Le président sud-coréen Lee Jae Myung se rendra à Pékin lundi, à l’invitation de son homologue chinois Xi Jinping, dans un contexte de tensions régionales croissantes et de volonté affichée de renforcer les liens bilatéraux.
Cette visite, la deuxième rencontre entre les deux dirigeants en seulement deux mois, intervient alors que la Chine cherche à consolider ses relations avec Séoul avant une nouvelle réunion prévue entre la Corée du Sud et le Japon. Selon le conseiller à la sécurité nationale sud-coréen, Wi Sung-lac, les discussions porteront sur une « coopération pratique » dans des domaines clés tels que l’investissement dans les chaînes d’approvisionnement, le tourisme et la lutte contre la criminalité transnationale.
Lee Jae Myung tentera également d’obtenir de la Chine un rôle « constructif » dans la résolution des tensions sur la péninsule coréenne, a précisé Wi Sung-lac. « Nous espérons que la Chine contribuera à une avancée décisive dans la résolution des problèmes de la péninsule coréenne », a-t-il déclaré.
La Chine souhaite, selon des analystes, souligner l’importance de la Corée du Sud, notamment avant le prochain sommet entre Séoul et Tokyo. « La Chine semble avoir décidé qu’il serait préférable que [Lee] visite la Chine avant que la Corée du Sud ne tienne à nouveau un sommet avec le Japon », a déclaré Kang Jun-young, professeur d’économie politique à l’Université des études étrangères de Hankuk, à l’agence Reuters.
Séoul a clairement exprimé son intention de « restaurer » ses relations avec la Chine, qui demeure son principal partenaire commercial. L’administration Lee entend poursuivre une politique de « diplomatie pragmatique », cherchant à maintenir des liens solides avec le Japon et les États-Unis, son allié le plus important.

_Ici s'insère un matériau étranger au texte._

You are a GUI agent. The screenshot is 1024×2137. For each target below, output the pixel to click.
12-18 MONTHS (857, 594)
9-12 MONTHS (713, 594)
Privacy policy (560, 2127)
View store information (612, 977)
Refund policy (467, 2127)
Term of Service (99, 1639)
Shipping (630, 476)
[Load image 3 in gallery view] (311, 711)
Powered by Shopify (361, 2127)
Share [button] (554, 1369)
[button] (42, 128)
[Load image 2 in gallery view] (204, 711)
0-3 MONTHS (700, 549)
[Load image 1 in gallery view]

Contrairement à son prédécesseur, Yoon Suk Yeol, qui avait adopté une position plus ferme à l’égard de Pékin, notamment sur la question de Taïwan, Lee Jae Myung a affirmé qu’il ne prendrait pas parti dans les différends entre la Chine et le Japon. La Corée du Sud « respecte la politique d’une seule Chine et agira conformément à cette position », a réaffirmé Wi Sung-lac vendredi, soulignant que Séoul reconnaît le point de vue de Pékin selon lequel Taïwan fait partie intégrante de son territoire.
La visite de Lee devrait également aborder des questions de coopération dans des secteurs stratégiques tels que les minéraux essentiels, les chaînes d’approvisionnement et les industries vertes. Près de la moitié des terres rares utilisées par la Corée du Sud dans la production de semi-conducteurs proviennent de Chine, et le pays représente un tiers des exportations de puces de Séoul.
Les deux dirigeants pourraient également évoquer des sujets sensibles, comme la modernisation de l’alliance Corée du Sud-États-Unis, perçue par certains comme un contrepoids à l’influence chinoise dans la région Asie-Pacifique. Environ 28 500 soldats américains sont actuellement stationnés en Corée du Sud pour dissuader les menaces nord-coréennes.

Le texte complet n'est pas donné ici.